::: DATA RECORDS :::

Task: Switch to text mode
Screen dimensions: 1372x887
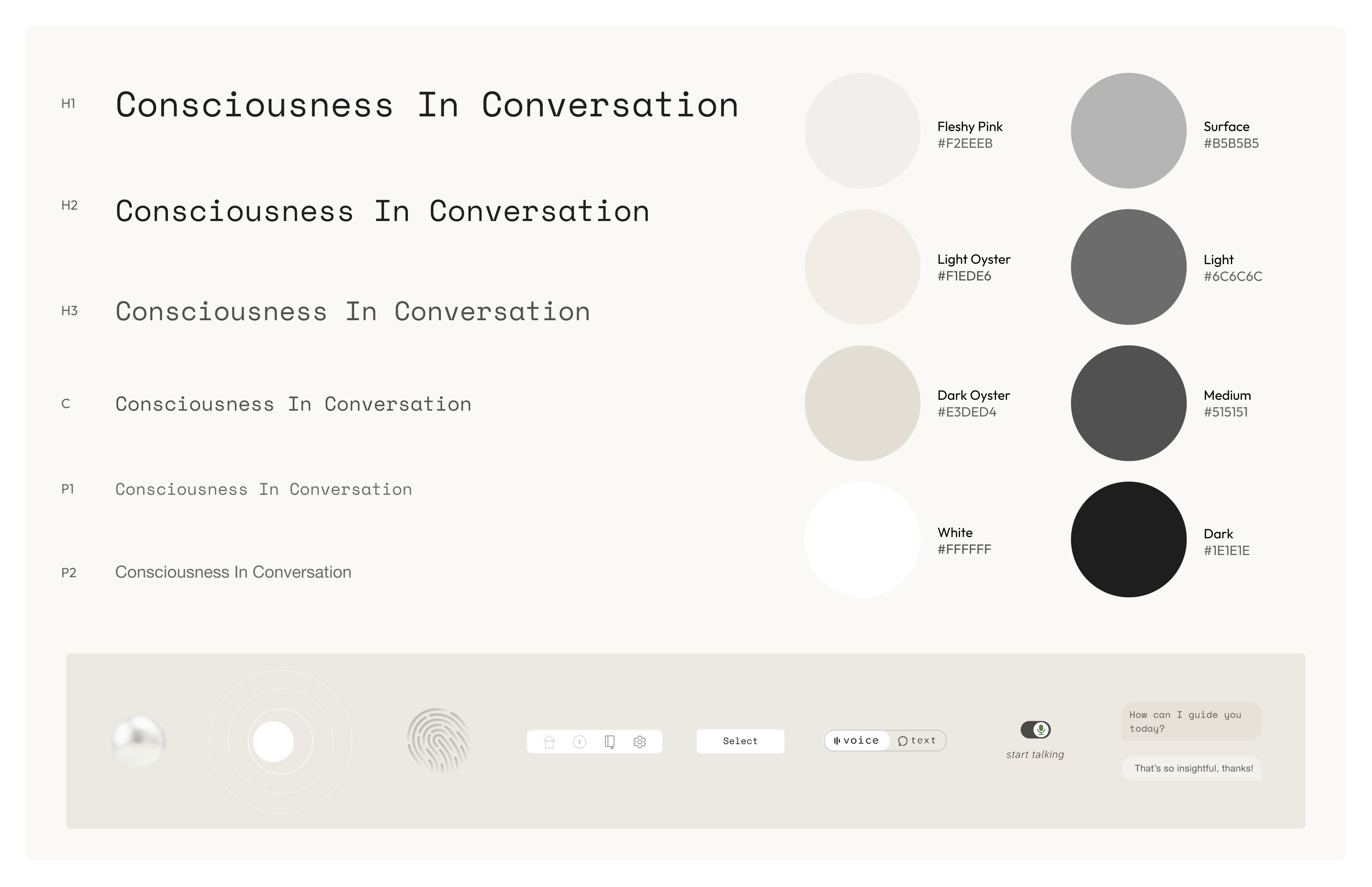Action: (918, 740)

:::
::: DATA RECORDS :::

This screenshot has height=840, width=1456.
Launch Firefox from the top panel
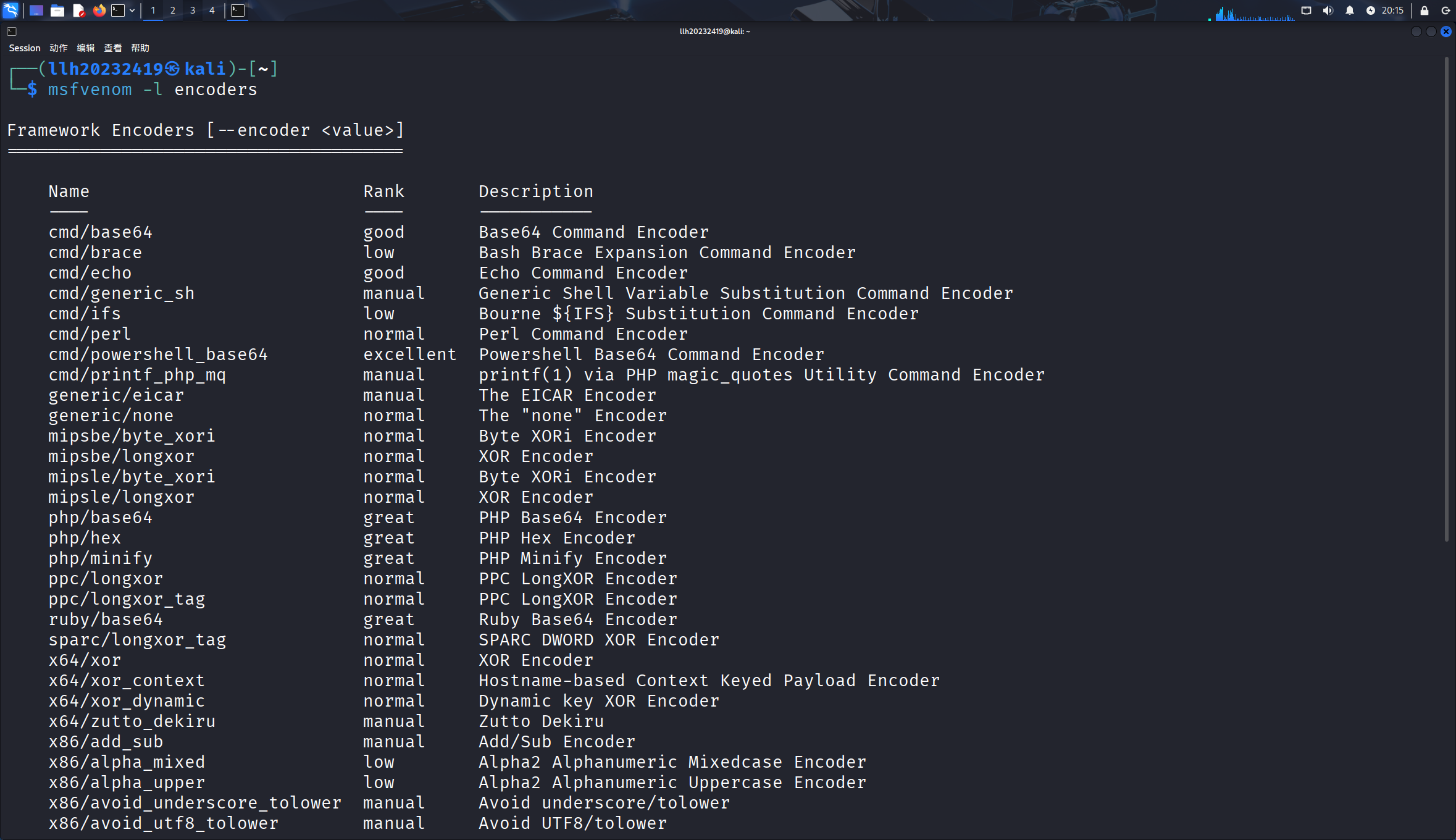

:::

Scan the entries above for the line containing "This screenshot has height=840, width=1456.", and copy it and all lines after it exactly, down to and including the line containing "Launch Firefox from the top panel".

# [RESPONSE TO THIS EXERCISE]
This screenshot has height=840, width=1456.
Launch Firefox from the top panel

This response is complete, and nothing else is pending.